(Stored data entries)
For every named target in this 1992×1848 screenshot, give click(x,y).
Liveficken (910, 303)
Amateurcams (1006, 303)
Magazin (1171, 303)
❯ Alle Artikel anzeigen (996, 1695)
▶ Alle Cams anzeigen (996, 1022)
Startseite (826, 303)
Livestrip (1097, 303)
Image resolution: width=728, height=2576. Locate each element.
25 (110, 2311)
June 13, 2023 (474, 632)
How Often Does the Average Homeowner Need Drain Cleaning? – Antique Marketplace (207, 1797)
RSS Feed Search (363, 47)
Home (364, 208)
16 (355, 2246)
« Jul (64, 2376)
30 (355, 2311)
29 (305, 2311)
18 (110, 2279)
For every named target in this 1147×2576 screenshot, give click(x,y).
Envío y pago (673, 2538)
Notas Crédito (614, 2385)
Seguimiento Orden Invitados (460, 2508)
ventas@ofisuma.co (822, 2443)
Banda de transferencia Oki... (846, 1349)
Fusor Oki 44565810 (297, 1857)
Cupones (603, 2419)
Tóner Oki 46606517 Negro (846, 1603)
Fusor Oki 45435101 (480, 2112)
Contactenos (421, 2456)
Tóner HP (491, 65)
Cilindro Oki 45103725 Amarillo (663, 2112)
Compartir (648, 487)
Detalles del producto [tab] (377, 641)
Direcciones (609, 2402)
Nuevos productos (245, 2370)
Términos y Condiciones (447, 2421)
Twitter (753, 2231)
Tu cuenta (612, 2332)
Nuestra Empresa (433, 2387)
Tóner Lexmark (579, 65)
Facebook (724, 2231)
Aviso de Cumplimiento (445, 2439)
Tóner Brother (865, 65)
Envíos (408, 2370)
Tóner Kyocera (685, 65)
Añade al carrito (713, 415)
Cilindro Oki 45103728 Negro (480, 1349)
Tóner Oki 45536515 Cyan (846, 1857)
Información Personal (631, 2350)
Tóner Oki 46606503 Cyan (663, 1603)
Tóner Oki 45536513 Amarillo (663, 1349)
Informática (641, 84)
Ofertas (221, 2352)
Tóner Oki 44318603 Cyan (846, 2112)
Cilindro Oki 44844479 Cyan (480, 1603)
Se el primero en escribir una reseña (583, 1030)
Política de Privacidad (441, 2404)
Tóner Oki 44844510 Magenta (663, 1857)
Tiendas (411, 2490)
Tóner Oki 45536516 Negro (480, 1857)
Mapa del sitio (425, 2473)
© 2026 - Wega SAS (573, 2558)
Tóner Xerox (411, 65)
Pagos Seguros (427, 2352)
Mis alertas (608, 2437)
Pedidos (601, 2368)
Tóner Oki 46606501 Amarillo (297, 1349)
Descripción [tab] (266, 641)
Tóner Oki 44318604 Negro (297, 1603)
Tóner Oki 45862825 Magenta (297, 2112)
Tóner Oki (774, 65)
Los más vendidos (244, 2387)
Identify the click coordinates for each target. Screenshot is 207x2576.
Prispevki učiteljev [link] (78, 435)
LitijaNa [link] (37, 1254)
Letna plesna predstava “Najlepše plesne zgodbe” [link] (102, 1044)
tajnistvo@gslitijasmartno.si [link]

> Task objective
From the records above, quote only the lines running from the line with "Tóner Xerox (411, 65)" to the line with "Identify the click", both lines included.

> Exercise answer
Tóner Xerox (411, 65)
Pagos Seguros (427, 2352)
Mis alertas (608, 2437)
Pedidos (601, 2368)
Tóner Oki 46606501 Amarillo (297, 1349)
Descripción [tab] (266, 641)
Tóner Oki 44318604 Negro (297, 1603)
Tóner Oki 45862825 Magenta (297, 2112)
Tóner Oki (774, 65)
Los más vendidos (244, 2387)
Identify the click coordinates for each target. Screenshot is 207x2576.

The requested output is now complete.